Financial Administration

  1. Fiscal Year
    The fiscal year shall commence on the first day of May.
  2. Budget
    The Treasurer shall submit a budget for approval by the Board of Directors at each AGM.
  3. Reimbursements
    1. Board members shall be reimbursed for budgeted expenses upon presentation of valid receipts to the Treasurer. Advance approval must be requested and obtained from the President in consultation with the Treasurer, for anticipated expenses exceeding the budgeted amounts.
    2. Funds permitting, the registration and travel expenses of the four (4) officers, two (2) Directors and two (2) Standing Committee Chairs shall be reimbursed. The Board of Directors shall determine the amount, which shall be no more than the non-endowment interest earned during the year.
  4. Audit
    The books of the Corporation are to be audited annually by a certified public accountant. The auditor’s written report is to be presented at the earliest possible meeting of the Board of Directors.
Sec. 2.

The FAWCO Foundation Administrative Guidelines and Job Descriptions

  1. The FAWCO Foundation Guidelines shall describe general and specific duties of the Board members.
  2. They shall be reviewed biennially and approved by the Board of Directors.

ARTICLE XII. NOMINATIONS AND ELECTIONS

Sec. 1.

Nominating Committee

  1. At the FAWCO Foundation AGM held during an odd, or FAWCO Conference year, the President shall appoint, with Board approval, a chair of the Nominating Committee. She shall have served on the Board of Directors.
  2. The Nominating Committee Chair shall select at least two and up to four committee members with Board approval from among present or past members of the FA WCO Foundation Board of Directors and from among present or past members of the Council of the Federation.

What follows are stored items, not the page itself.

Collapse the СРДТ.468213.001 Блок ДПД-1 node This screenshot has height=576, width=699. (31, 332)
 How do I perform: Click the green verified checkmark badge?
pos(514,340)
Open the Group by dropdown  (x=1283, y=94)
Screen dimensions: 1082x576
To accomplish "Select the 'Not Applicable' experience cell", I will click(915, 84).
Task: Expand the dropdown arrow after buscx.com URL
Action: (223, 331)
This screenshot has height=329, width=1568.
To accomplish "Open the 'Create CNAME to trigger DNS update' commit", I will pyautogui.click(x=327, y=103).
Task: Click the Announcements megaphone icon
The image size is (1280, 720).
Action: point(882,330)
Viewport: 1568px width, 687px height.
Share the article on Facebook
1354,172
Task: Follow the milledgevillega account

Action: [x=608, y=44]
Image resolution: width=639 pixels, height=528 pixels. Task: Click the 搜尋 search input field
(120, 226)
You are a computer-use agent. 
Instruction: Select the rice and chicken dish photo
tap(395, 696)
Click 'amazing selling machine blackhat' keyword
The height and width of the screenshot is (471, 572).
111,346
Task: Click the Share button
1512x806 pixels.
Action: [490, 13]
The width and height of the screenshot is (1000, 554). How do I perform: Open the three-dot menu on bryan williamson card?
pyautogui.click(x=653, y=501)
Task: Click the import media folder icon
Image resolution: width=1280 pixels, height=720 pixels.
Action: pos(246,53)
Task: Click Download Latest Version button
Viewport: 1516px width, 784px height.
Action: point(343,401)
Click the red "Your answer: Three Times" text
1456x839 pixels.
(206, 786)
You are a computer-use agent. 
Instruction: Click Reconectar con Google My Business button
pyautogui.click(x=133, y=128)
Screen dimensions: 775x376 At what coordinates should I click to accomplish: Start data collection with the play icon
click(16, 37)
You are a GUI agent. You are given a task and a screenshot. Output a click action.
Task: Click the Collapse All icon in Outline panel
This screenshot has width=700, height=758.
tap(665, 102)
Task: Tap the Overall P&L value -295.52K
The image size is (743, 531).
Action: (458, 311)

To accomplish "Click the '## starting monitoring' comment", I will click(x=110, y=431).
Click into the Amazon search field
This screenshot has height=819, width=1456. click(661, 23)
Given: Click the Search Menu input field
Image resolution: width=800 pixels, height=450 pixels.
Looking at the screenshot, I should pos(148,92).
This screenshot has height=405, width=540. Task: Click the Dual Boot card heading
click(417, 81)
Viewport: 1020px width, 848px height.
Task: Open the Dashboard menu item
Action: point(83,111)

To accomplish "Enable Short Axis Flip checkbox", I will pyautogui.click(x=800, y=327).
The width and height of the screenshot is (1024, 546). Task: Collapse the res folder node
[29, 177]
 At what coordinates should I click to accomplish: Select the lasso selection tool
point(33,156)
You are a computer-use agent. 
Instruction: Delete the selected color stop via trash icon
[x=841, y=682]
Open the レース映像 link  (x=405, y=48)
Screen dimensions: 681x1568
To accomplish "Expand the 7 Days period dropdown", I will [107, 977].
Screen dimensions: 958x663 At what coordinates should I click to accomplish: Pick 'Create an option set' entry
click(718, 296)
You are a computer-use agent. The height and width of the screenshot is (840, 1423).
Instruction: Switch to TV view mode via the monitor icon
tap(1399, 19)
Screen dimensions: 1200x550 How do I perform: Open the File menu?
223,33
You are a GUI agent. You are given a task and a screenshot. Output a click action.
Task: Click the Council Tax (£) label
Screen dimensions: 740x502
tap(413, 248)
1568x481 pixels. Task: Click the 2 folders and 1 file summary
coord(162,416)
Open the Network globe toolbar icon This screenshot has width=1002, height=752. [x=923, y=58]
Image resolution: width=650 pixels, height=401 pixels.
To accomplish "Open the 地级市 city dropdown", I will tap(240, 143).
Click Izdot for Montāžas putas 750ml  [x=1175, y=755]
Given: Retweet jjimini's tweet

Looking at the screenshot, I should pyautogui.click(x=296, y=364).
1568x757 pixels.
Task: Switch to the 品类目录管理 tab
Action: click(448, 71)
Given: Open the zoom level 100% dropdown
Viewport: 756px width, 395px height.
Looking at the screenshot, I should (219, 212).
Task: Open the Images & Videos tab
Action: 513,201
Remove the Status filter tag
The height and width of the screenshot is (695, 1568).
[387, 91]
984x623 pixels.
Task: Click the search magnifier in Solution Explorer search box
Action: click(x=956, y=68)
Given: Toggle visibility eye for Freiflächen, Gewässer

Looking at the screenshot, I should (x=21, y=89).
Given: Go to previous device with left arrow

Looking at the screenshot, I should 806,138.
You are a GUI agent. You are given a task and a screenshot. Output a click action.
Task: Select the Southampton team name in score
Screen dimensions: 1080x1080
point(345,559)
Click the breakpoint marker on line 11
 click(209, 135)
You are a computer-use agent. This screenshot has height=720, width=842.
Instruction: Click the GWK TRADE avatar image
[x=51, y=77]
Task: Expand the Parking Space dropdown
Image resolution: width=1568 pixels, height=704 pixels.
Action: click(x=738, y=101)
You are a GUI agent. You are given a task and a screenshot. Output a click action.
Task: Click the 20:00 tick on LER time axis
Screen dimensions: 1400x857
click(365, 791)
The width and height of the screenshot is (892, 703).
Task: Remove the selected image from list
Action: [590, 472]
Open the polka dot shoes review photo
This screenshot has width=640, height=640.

The Chair is a voting member of the committee.
  3. The Nominating Committee Chair shall propose a slate of candidates to the Board of Directors prior to presenting it at the first General Session of the Federation held during a Foundation election year.
Sec. 2.

Elections

  1. The Board of Directors shall be elected biennially. The officers, i.e. President, Vice President, Secretary, and Treasurer shall be elected by the Board of Representatives of the Federation. The remaining members shall be elected by the outgoing Board of Directors of The Foundation.
  2. Elections shall take place at an AGM session held not less than twenty-four hours after presentation of the slate of candidates.
  3. Voting shall be by ballot.
  4. Provided there is a quorum, a two-thirds majority of the voting members is required for confirmation.
  5. The newly elected Board of Directors takes office on May first
  6. .Transfer of records
    All members of the Board of Directors and appointed committee chairs shall turn over to their successors all records and correspondence pertaining to their term in office by the first of May. In the case of appointed committee chairs, if they have no successors, their records shall be turned over to the incoming President for the permanent archives of The Foundation.

ARTICLE XIII. PARLIAMENTARY AUTHORITY

Sec. 1.

Parliamentary authority
The rules contained in Robert’s Rules of Order Newly Revised may be used by the
Corporation in those cases to which they are applicable and are not in conflict with
Missouri law or these Bylaws.

ARTICLE XIV. AMENDMENTS

Sec. 1.

The Bylaws of the Corporation may be amended in any respect or repealed in whole or part by the Board of Directors at any Annual or Special Meeting at which a quorum is present.

Sec. 2.

A two-thirds majority is necessary for adoption of any such changes.

ARTICLE XV. DISSOLUTION

Sec. 1.

Dissolution requires a super majority.

Sec. 2.

Distribution of Property and Funds
Should the Corporation cease to conduct its affairs and be dissolved, all property and funds remaining after the payment of its debts shall be distributed according to the purposes of the Corporation as set forth in Article II.

Sec. 3. Notice must be provided to the Attorney General of Missouri prior to (i) merging, (ii) disposing of all or substantially all of the corporate assets, (iii) delivering articles of dissolution to the Secretary of State, and (iv) transferring or conveying assets as part of the dissolution process.